--- Supplied records ---
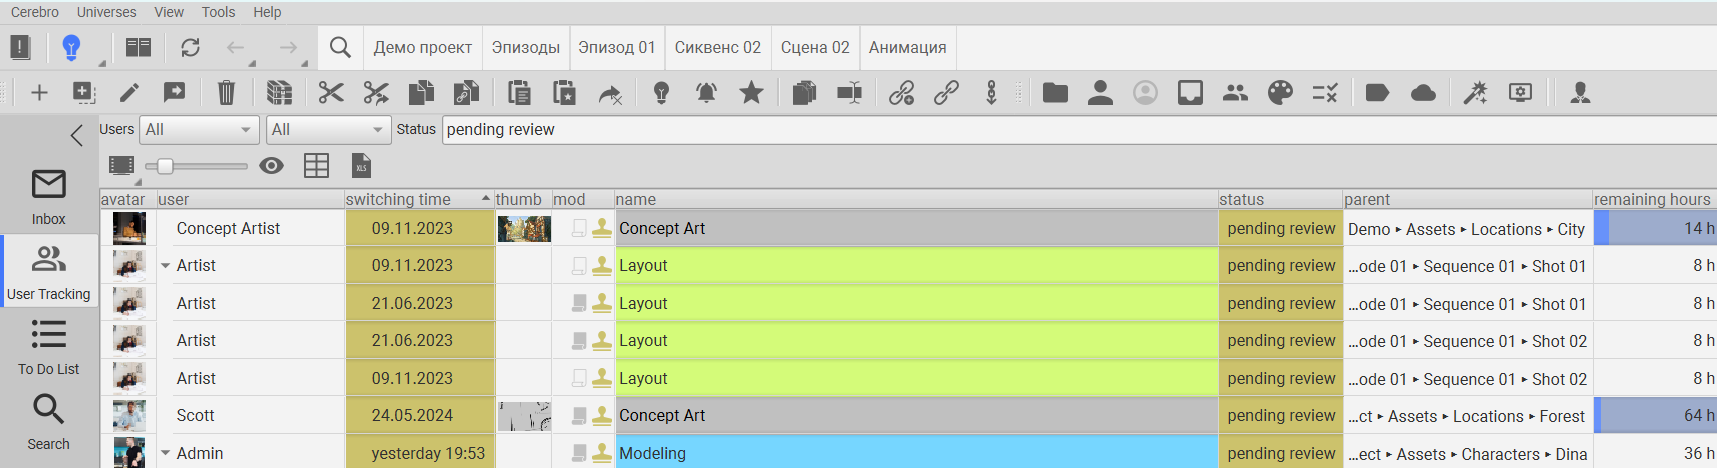Open the To Do List panel
Screen dimensions: 1717x468
[x=48, y=346]
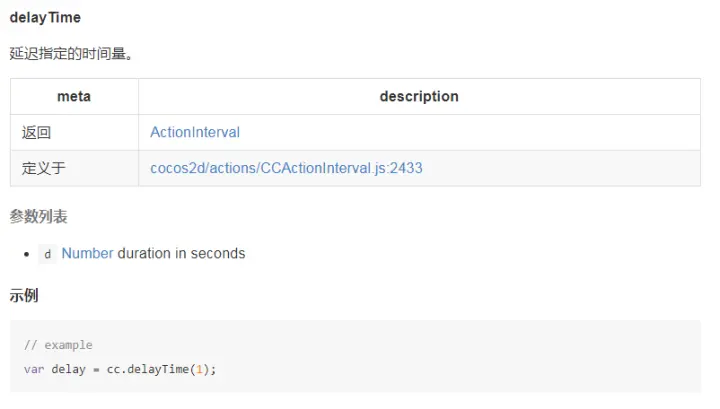Click the var keyword in code
Viewport: 720px width, 409px height.
(34, 370)
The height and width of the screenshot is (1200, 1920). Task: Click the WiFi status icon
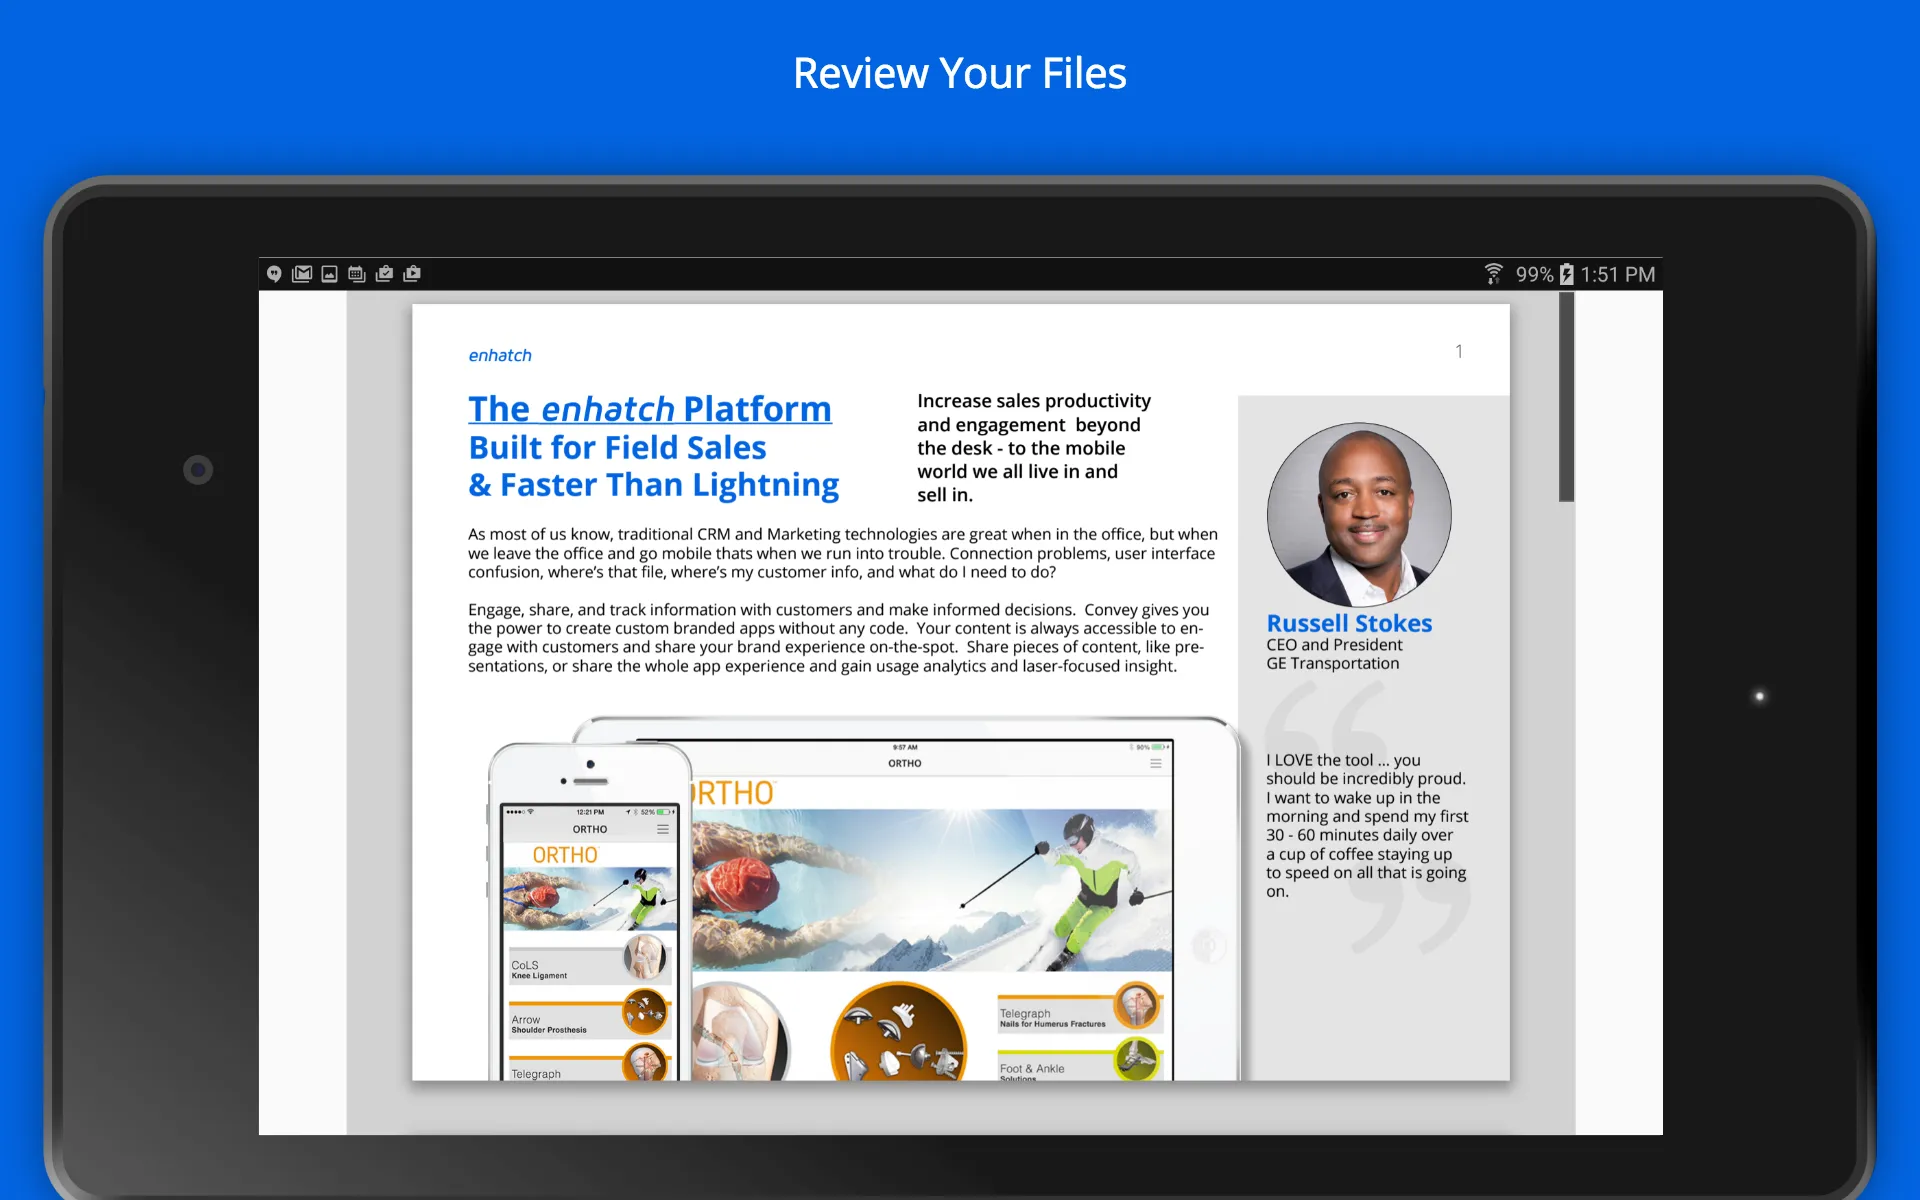coord(1490,272)
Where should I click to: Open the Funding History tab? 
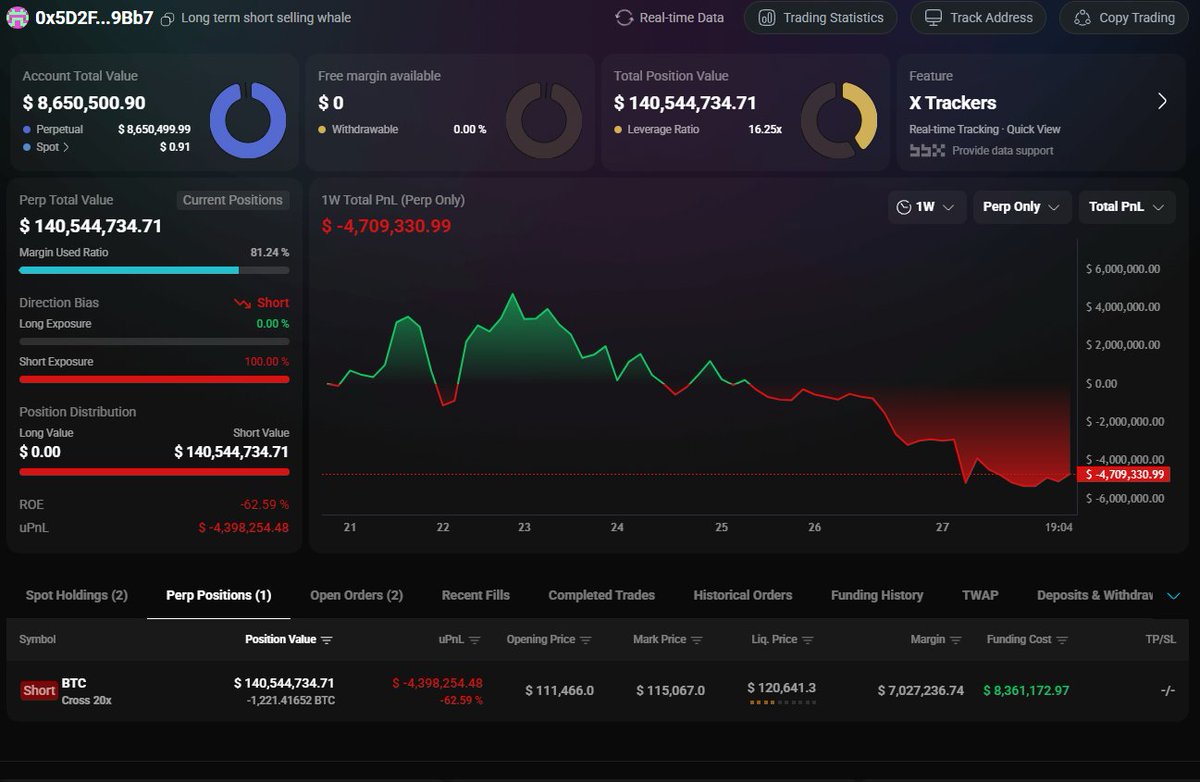pyautogui.click(x=876, y=595)
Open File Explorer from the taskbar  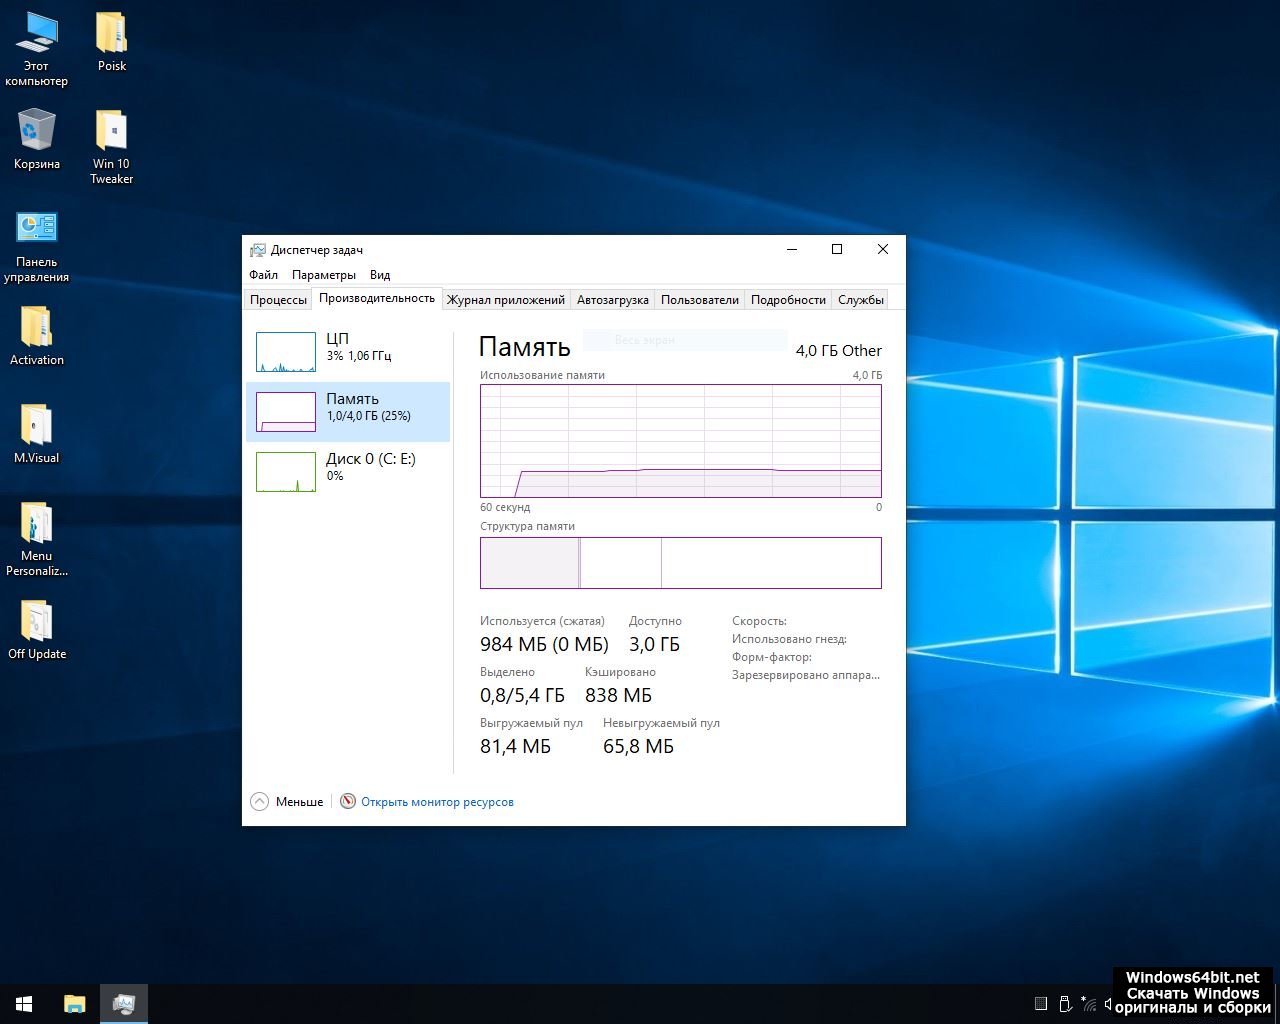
---
The task ::
The copy has to start at the line that contains "The height and" and end at the last line of the material above, matching the original exactly and holding no pictures.

Response ::
The height and width of the screenshot is (1200, 1920). Task: Click the WiFi status icon
coord(1490,272)
Where should I click to: Open the Funding History tab? 
pyautogui.click(x=876, y=595)
Open File Explorer from the taskbar  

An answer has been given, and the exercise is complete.